MP dá voto favorável à retomada do mandato de Hidelbrando Neto
Posição do Ministério Público é favorável a agravo apresentado pela defesa do vice-prefeito, entendendo que declaração de vacância fere a lei
O vice-prefeito de Itaúna, Hidelbrando Canabrava Rodrigues Neto, o Netinho, teve parecer favorável do Ministério Público em seu pedido de agravo de instrumento, na busca de reaver o seu mandato. Conforme a FOLHA divulgou, o presidente da Câmara declarou a vacância do cargo, com a perda de mandato de Hidelbrando Neto, no dia 16 de janeiro. O ato foi justificado pelo fato de o vice-prefeito estar fora do país por mais de 15 dias, sem autorização do Legislativo.
Porém, o processo de declaração da vacância foi bastante polêmico, com mudanças de posicionamento por parte da Câmara, em relação aos caminhos jurídicos a serem adotados. O vice-prefeito recorreu da decisão, buscando amparo na justiça e suspendeu o ato por liminar, tendo agora obtido parecer favorável do Ministério Público à retomada do seu mandato.
No voto, assinado pelo procurador de Justiça, Arnaldo Gomes Ribeiro e pelo residente do Ministério Público, Ryan Victor Rosado de Oliveira, é afirmado que, “a análise do ato administrativo impugnado revela inegável afronta aos ditames constitucionais e legais de regência. Conforme disciplina expressamente o art. 80, § 3º, da Lei Orgânica do Município de Itaúna, a decretação de vacância ou perda de mandato exige a estrita observância do devido processo legal, do contraditório e da ampla defesa. Tais garantias, erigidas ao patamar de direitos fundamentais pelo art. 5º, incisos LIV e LV, da CRFB/1988, são de aplicação obrigatória e inafastável em qualquer âmbito da Administração Pública, atuando como um limite intransponível contra a supressão sumária e arbitrária de direitos. Sob essa ótica constitucional, evidencia-se a absoluta nulidade da declaração sumária de vacância do cargo de Vice-Prefeito, editada sem a concessão de prévia oportunidade de defesa ou de apresentação de justificativa”.

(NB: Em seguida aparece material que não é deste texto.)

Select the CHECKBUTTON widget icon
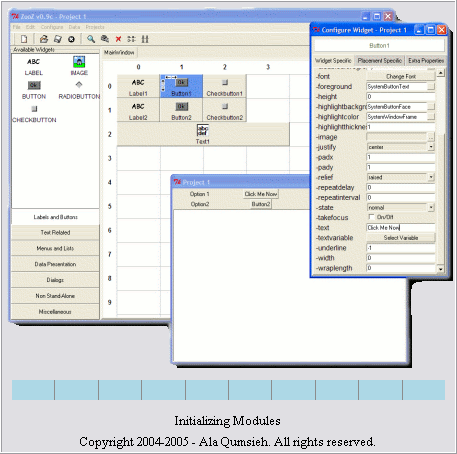This screenshot has width=457, height=454. tap(34, 109)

Desta forma, a opinião do MP é no sentido de que o ato da Câmara Municipal de Itaúna foi no sentido contrário da legalidade e não deve prevalecer. Após a concessão da liminar, suspendendo a decisão do Legislativo, o encaminhamento da questão aponta para a efetiva retomada do mandato de Hidelbrando Canabrava Rodrigues Neto, do cargo de vice-prefeito, para o qual ele foi eleito na chapa junto a Gustavo Mitre.
No voto do MP ainda é destacado que “o afastamento do agente político decorreu de força maior, consubstanciada no cumprimento de ordem de prisão cautelar. Esse evento fático de natureza compulsória afasta, de maneira peremptória, qualquer presunção de abandono voluntário do cargo. Neste ponto, é importante invocar o princípio constitucional da presunção de inocência (art. 5º, inciso LVII, da CRFB/1988), o qual orienta que a prisão provisória não acarreta a suspensão dos direitos políticos, sanção esta reservada apenas aos casos de condenação criminal transitada em julgado (art. 15, inciso III, da CRFB/1988)”.
Assim, entende o MP que o afastamento de Hidelbrando ocorreu não por vontade própria, mas sim por motivos alheios à sua vontade e que, portanto, afasta a condição de abandono voluntário do cargo. Vale ainda ressaltar que a questão em tela nada tem a ver com o processo que se desenrola na Justiça Federal, em que Hidelbrando Neto é citado.